Task to complete
Please reproduce the entire listing, character for character.

Source records
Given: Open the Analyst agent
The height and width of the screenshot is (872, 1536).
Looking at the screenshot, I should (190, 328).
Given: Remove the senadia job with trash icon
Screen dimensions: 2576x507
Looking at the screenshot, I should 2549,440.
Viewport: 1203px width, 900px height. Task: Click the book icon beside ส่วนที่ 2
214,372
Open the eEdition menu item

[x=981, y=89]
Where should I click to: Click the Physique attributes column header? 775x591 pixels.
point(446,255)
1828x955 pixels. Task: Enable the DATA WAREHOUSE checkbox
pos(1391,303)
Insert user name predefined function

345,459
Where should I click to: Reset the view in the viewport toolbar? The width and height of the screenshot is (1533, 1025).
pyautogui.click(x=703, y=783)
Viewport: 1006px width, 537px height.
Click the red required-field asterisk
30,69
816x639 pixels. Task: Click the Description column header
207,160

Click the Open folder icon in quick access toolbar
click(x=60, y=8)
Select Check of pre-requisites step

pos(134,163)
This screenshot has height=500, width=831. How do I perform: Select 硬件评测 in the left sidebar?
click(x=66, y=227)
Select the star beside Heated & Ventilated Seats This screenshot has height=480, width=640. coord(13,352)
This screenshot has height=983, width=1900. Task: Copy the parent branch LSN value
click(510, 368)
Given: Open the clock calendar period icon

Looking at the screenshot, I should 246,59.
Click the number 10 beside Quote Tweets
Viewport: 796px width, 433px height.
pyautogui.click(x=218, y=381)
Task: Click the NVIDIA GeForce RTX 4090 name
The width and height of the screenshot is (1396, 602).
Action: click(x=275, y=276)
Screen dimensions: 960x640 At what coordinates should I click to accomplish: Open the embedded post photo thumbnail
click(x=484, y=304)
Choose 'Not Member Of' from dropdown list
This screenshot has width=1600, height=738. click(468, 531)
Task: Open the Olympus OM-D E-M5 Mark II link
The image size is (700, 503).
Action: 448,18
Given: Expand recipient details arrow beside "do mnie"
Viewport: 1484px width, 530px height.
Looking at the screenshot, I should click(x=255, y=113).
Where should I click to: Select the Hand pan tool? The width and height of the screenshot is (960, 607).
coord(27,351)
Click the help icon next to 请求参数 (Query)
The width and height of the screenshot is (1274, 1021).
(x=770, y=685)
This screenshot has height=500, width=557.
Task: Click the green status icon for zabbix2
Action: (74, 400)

Expected answer
Given: Open the Analyst agent
The height and width of the screenshot is (872, 1536).
Looking at the screenshot, I should (190, 328).
Given: Remove the senadia job with trash icon
Screen dimensions: 2576x507
Looking at the screenshot, I should 2549,440.
Viewport: 1203px width, 900px height. Task: Click the book icon beside ส่วนที่ 2
214,372
Open the eEdition menu item

[x=981, y=89]
Where should I click to: Click the Physique attributes column header? 775x591 pixels.
point(446,255)
1828x955 pixels. Task: Enable the DATA WAREHOUSE checkbox
pos(1391,303)
Insert user name predefined function

345,459
Where should I click to: Reset the view in the viewport toolbar? The width and height of the screenshot is (1533, 1025).
pyautogui.click(x=703, y=783)
Viewport: 1006px width, 537px height.
Click the red required-field asterisk
30,69
816x639 pixels. Task: Click the Description column header
207,160

Click the Open folder icon in quick access toolbar
click(x=60, y=8)
Select Check of pre-requisites step

pos(134,163)
This screenshot has height=500, width=831. How do I perform: Select 硬件评测 in the left sidebar?
click(x=66, y=227)
Select the star beside Heated & Ventilated Seats This screenshot has height=480, width=640. coord(13,352)
This screenshot has height=983, width=1900. Task: Copy the parent branch LSN value
click(510, 368)
Given: Open the clock calendar period icon

Looking at the screenshot, I should 246,59.
Click the number 10 beside Quote Tweets
Viewport: 796px width, 433px height.
pyautogui.click(x=218, y=381)
Task: Click the NVIDIA GeForce RTX 4090 name
The width and height of the screenshot is (1396, 602).
Action: click(x=275, y=276)
Screen dimensions: 960x640 At what coordinates should I click to accomplish: Open the embedded post photo thumbnail
click(x=484, y=304)
Choose 'Not Member Of' from dropdown list
This screenshot has width=1600, height=738. click(468, 531)
Task: Open the Olympus OM-D E-M5 Mark II link
The image size is (700, 503).
Action: 448,18
Given: Expand recipient details arrow beside "do mnie"
Viewport: 1484px width, 530px height.
Looking at the screenshot, I should click(x=255, y=113).
Where should I click to: Select the Hand pan tool? The width and height of the screenshot is (960, 607).
coord(27,351)
Click the help icon next to 请求参数 (Query)
The width and height of the screenshot is (1274, 1021).
(x=770, y=685)
This screenshot has height=500, width=557.
Task: Click the green status icon for zabbix2
Action: (74, 400)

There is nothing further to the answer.